Aligning sales and product with a statement of direction
Hi, I’m James. Thanks for checking out Building Momentum: a newsletter to help startup founders and marketers accelerate SaaS growth through product marketing.
The product<>sales dynamic is often fragile. Time and time again, I’ve seen these three issues at play:
- Sales feel unable to influence product roadmaps. This can happen especially in companies that are very engineering- or product-led. Sales reps are talking to specific types of customers all day long. When that feedback is ignored, goodwill is lost.
- Product don’t trust sales’ judgement.

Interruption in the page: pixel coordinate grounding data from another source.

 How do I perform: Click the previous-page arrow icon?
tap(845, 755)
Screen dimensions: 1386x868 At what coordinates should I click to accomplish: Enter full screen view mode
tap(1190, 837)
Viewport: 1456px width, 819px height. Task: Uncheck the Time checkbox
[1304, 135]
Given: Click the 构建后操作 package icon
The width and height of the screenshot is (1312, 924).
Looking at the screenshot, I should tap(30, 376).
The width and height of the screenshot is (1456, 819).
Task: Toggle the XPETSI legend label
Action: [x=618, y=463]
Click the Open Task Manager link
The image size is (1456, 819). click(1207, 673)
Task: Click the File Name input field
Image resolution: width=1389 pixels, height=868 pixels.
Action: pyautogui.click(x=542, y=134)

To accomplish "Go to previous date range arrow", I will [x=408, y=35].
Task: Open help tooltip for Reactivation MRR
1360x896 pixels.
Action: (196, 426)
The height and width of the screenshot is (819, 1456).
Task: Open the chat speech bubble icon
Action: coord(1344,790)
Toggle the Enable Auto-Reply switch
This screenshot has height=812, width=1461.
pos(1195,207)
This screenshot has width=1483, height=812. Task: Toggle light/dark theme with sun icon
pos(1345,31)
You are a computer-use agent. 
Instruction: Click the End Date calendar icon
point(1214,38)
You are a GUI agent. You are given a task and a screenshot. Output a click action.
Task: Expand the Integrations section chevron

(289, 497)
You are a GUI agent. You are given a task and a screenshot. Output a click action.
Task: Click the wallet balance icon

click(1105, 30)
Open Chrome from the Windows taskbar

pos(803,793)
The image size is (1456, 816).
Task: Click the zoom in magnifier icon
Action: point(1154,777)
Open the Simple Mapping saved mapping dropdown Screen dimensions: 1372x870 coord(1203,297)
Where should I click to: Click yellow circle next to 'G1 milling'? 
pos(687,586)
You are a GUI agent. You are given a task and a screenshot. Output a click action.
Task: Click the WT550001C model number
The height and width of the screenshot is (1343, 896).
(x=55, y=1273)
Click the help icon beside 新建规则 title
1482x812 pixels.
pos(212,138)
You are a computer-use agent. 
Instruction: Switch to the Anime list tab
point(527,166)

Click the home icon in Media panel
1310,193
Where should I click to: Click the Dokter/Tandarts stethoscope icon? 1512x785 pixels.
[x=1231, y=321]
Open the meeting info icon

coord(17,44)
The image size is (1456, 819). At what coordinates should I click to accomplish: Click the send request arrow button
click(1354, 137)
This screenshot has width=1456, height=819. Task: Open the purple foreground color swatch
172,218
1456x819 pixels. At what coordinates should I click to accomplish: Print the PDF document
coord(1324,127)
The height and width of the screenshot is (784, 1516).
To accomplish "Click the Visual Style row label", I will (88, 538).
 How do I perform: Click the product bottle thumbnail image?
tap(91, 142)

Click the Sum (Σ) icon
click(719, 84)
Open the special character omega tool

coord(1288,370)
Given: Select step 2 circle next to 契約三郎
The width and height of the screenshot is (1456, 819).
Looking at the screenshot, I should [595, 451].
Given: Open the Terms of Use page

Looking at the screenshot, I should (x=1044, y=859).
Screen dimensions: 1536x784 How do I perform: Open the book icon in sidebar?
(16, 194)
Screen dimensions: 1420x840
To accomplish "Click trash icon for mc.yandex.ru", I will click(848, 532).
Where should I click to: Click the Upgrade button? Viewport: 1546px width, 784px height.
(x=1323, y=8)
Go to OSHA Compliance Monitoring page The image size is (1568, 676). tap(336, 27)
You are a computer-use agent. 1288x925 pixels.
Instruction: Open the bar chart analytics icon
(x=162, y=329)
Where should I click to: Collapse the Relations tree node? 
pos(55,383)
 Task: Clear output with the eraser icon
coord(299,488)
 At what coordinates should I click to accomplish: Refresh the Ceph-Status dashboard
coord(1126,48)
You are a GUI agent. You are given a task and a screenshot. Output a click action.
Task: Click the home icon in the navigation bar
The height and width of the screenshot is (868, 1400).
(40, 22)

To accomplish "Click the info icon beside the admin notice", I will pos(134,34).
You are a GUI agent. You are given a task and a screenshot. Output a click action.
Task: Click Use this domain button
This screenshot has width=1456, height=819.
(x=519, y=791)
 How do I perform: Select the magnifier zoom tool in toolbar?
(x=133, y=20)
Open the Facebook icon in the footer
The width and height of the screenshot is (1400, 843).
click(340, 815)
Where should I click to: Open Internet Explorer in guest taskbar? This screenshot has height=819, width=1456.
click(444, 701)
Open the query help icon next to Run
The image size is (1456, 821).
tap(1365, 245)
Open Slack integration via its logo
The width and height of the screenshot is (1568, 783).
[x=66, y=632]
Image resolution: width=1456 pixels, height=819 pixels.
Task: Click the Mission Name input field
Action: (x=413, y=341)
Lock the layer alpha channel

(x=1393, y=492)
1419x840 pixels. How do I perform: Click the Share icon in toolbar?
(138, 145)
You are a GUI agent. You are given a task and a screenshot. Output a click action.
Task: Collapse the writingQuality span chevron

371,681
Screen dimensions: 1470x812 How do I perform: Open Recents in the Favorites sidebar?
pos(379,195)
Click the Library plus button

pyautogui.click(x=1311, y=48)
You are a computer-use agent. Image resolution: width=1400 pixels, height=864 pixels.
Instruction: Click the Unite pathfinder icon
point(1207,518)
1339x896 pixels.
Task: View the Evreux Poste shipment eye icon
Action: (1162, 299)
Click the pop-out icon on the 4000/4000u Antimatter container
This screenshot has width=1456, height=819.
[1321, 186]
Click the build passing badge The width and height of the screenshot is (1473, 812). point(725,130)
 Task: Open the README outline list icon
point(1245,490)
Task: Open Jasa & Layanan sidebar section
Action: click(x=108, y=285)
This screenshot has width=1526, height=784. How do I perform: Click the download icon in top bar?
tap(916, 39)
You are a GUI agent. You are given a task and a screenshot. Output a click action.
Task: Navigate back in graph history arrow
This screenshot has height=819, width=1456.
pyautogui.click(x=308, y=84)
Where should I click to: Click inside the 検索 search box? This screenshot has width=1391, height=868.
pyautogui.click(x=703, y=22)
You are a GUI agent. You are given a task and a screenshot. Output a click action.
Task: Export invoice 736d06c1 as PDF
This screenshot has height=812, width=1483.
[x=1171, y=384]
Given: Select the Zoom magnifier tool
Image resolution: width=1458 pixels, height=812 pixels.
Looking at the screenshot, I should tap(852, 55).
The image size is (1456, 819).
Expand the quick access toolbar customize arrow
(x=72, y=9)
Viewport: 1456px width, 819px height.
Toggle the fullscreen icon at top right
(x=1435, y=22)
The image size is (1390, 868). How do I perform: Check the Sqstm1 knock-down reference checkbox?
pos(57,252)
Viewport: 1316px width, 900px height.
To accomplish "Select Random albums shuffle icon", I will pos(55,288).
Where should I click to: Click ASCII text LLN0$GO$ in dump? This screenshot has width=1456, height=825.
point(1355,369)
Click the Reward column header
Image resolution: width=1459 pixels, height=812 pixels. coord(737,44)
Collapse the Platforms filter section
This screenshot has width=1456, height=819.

We’ve all heard it before: “We just need this one feature to win this deal!”. Because sales teams operate with smaller patterns (1-10 customers), their patterns aren’t conclusive enough to feed into problem-discovery.
- Product ‘ships too slow’. Sales feel that product teams are taking too long and not delivering product improvements at the right velocity, whilst product teams feel they’re operating at the right pace.
These don’t just create animosity, but can snarl up time and attention – eventually leading to inertia.
In this post:
Introducing a ‘statement of direction’ document
Whilst tackling the challenges above requires long-term dedication to building trust and working on the relationship, a statement of direction is a great initial deliverable to align both teams and start the conversation.
A statement of direction serves two purposes:
- An internal alignment document to communicate the problem areas that the business will be investigating – giving sales the ability to talk confidently about future direction
- An external document and presentation that captures the main themes for future product direction, enabling customers and prospects to buy into the future vision
They’re updated every 3-6 months and evolve as you learn more about your customer, market, and innovation opportunities.
What is a statement of direction?
A statement of direction is not a roadmap: it doesn’t cover the specific features that are being planned, or give estimated timelines. Instead, it describes the problem areas and innovation themes that the business is strategically investing in.
A statement of direction usually contains:
- Vision: the world that you’re trying to create for your customers and the outcomes they’ll be able to achieve, including the barriers that prevent them from getting there. This is not an internal product vision.
- Product investment themes: an overview of the key surface areas that impact the customer experience. These might be based around problems or intended outcomes.
- A summary of why it’s important and what it means to your customer base
- A breakdown of any recently-released features to prove your progress in each area
- An explanation of your product shipping cadence
- A brief overview of the direction for this theme, usually organized by next/future timelines. This allows you to communicate ambiguity for further-out opportunities, and present clarity for things that are more shaped.
It takes conversations to create a statement of direction, engaging sales, product, marketing, customer success, and other teams. First, you need to identify the product areas that matter to your customers – external-in, not internal-out. Then, you can align existing priorities and opportunities already in play before validating with other teams.
It’s important to also train teams on the statement of direction, and how to use it. It’s not promising timelines, prioritization, or specific deliverables. Instead, it’s communicating the mandate has business is strategically chosen, and the direction that customers are buying into.
Is everyone onboard?
Whilst you might think the primary objective of a statement of direction is to communicate externally, I think it’s much more powerful when used as a tool to align your business – specifically, product and sales – on what you’ll b2e building and the problems you’ll be solving for customers.
This helps to build focus and confidence… and as regular readers will know, focus + confidence = momentum.